Fig. 3.6. Kiang (E. kiang) (picture provided by Zoological Society of San Diego).
Zebras
The best-known feature of the African zebras is probably their extensive, distinctive striped coat patterns. Despite this common characteristic, the zebra group is genetically quite diverse. As can be seen from Table 3.1, they are typically regarded as belonging to three species groups (E. grevyi, E. quagga and E. zebra), and have chromosome numbers ranging from 32 to 46.
Grevy’s zebra (E. grevyi; Fig. 3.7) is characterized as a single species. The species is not very numerous and is classified as endangered. Several subspecies have been described for E. quagga (Fig. 3.8). E. q. burchellii has the common name of Burchell’s zebra, common zebra or plains zebra. Other subspecies of E. quagga have been recognized as E. q. boehmi (Grant’s zebra), E. q. zambiensis, E. q. borensis (maneless zebra), E. q. chapmani (Chapman’s zebra), E. q. crawshayi (Crawshay’s zebra), and E. q. selousi (Selousi’s zebra). This group is denoted as of “least concern,” meaning that the populations appear to be stable.
Fig. 3.7. Grevy’s zebra (E.grevyi) (picture provided by Zoological Society of San Diego).
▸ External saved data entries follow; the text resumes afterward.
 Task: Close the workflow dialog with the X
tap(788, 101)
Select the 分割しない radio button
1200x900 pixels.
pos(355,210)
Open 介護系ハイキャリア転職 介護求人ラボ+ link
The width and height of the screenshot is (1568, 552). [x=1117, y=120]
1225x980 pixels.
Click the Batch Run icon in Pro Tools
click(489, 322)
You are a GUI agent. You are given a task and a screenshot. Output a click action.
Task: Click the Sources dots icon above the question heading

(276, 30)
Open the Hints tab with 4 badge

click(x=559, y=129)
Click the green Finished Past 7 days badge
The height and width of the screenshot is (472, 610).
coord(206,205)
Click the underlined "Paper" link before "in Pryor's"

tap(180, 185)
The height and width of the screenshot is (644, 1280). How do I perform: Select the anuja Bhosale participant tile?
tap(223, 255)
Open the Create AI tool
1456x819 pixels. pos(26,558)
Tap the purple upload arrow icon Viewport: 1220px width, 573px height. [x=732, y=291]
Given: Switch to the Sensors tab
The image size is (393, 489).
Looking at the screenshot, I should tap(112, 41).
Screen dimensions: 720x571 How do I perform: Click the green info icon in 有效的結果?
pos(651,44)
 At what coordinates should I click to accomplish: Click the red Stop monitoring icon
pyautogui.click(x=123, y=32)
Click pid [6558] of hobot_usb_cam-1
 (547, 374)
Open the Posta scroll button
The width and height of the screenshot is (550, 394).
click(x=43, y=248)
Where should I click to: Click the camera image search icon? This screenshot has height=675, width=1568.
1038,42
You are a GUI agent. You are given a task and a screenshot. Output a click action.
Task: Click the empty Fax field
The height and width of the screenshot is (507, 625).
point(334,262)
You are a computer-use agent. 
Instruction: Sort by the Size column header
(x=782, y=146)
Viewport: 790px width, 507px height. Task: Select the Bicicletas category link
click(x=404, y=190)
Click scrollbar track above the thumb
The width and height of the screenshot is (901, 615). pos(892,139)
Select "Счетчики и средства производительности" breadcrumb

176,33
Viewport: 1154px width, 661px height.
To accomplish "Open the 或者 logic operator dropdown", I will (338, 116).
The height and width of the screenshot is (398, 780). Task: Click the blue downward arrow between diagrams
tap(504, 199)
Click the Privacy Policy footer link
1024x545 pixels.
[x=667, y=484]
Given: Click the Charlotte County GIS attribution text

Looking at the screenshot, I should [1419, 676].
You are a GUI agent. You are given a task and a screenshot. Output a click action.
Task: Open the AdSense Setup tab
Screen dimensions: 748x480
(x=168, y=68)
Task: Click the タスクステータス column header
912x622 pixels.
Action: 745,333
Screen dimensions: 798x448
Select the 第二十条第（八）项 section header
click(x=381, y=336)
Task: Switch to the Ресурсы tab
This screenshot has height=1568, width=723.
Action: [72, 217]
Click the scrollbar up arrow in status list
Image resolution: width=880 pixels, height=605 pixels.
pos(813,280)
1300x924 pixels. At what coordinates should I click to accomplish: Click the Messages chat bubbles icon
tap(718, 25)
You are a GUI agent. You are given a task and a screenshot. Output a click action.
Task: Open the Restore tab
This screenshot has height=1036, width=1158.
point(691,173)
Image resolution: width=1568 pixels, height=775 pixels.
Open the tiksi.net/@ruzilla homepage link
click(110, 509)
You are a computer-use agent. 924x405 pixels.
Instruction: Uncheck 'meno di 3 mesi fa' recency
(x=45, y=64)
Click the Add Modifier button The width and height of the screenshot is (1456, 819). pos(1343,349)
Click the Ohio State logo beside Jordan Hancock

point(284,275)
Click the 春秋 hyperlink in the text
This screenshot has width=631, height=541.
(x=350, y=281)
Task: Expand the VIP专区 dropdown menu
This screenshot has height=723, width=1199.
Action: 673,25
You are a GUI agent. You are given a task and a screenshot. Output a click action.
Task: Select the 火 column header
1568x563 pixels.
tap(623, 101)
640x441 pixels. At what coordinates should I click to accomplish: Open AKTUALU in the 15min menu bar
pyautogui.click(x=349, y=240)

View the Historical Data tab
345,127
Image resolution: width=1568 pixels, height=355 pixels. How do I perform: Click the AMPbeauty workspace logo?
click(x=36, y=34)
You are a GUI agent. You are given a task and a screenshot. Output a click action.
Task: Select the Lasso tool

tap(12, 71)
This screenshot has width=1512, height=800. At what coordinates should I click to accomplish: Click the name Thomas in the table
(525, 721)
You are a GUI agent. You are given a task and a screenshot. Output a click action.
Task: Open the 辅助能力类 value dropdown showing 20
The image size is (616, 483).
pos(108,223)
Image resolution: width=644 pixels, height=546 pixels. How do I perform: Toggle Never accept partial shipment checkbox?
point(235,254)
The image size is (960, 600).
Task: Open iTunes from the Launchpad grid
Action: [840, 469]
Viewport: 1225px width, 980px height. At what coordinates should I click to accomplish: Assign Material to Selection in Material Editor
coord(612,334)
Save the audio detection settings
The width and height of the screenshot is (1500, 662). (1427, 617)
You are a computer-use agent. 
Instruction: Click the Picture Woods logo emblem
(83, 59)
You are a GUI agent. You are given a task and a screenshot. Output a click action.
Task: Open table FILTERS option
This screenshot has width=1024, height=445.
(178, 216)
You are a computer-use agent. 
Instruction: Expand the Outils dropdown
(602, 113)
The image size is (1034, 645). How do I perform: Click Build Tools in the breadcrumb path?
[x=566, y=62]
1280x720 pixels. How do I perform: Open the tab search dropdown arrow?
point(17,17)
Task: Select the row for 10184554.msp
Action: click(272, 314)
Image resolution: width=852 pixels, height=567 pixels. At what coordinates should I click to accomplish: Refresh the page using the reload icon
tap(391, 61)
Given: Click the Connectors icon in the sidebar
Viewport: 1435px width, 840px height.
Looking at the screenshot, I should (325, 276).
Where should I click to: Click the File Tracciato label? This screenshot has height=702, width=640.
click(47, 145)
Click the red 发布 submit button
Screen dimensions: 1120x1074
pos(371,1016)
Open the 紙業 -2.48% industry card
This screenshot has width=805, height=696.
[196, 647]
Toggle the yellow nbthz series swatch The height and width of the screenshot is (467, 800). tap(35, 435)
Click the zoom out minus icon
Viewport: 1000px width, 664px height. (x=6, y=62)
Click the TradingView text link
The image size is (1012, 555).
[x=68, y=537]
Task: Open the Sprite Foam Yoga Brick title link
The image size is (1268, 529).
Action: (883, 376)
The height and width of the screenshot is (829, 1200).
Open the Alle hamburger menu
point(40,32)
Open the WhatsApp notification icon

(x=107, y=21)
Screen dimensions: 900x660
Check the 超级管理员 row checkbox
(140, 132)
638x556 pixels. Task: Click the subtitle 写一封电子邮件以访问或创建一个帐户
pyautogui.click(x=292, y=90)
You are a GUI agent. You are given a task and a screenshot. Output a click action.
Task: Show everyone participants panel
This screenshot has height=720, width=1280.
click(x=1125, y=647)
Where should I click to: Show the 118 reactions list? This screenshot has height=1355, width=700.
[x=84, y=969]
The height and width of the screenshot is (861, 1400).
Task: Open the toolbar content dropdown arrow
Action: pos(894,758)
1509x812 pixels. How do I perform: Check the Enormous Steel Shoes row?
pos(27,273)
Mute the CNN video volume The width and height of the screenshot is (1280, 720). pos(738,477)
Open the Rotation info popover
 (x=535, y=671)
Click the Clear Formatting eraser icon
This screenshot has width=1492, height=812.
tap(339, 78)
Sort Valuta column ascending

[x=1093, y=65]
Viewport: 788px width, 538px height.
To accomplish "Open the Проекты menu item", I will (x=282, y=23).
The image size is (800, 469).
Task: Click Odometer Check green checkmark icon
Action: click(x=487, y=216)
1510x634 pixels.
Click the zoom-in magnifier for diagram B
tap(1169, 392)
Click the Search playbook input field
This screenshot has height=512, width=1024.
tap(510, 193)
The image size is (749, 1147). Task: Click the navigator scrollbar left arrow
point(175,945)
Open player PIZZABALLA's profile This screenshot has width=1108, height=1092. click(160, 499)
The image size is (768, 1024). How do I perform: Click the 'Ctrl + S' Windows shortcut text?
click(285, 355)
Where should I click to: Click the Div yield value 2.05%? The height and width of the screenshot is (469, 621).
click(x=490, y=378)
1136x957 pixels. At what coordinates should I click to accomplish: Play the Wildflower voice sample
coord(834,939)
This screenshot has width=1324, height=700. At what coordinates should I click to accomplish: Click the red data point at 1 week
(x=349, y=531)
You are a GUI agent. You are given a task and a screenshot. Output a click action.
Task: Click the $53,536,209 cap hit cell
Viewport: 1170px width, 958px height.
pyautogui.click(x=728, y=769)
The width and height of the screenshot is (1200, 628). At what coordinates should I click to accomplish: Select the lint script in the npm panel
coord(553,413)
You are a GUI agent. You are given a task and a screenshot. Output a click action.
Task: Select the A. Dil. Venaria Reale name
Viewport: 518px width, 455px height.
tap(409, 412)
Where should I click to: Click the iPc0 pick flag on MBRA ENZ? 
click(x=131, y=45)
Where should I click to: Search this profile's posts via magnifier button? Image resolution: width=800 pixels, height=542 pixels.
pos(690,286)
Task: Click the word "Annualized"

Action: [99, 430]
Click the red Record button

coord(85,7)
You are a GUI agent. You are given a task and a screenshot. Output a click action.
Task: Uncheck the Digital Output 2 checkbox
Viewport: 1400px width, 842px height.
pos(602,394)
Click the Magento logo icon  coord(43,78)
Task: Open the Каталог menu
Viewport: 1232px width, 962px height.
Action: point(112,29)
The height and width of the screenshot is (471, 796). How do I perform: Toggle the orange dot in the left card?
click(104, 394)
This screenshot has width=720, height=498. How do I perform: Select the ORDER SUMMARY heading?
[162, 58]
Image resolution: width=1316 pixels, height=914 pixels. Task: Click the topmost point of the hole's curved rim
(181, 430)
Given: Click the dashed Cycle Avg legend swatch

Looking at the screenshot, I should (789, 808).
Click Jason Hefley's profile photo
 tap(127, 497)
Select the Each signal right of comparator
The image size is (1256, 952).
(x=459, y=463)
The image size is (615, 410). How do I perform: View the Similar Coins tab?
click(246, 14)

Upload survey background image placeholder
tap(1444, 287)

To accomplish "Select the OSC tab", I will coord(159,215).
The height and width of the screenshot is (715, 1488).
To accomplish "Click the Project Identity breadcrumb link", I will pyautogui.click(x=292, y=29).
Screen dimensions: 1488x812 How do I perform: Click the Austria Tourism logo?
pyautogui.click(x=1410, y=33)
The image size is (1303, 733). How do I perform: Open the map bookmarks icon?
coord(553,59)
Fig. 3.8. Buchell’s zebra (E. quagga) (picture provided by Zoological Society of San Diego).
E. zebra (Fig. 3.9) is considered to be vulnerable and occurs in two populations: the Hartman’s mountain zebra (E. z. hartmannae) and the Cape Mountain zebra (E. z. zebra).
Fig. 3.9. Hartmann’s zebra (E. zebra hartmannae) (picture provided by Zoological Society of San Diego).
Zebra species occupy distinctive ranges with limited overlap, especially in modern time. Chromosome painting has been used to identify the differences in genome organization among the different species (Trifonov et al., 2008).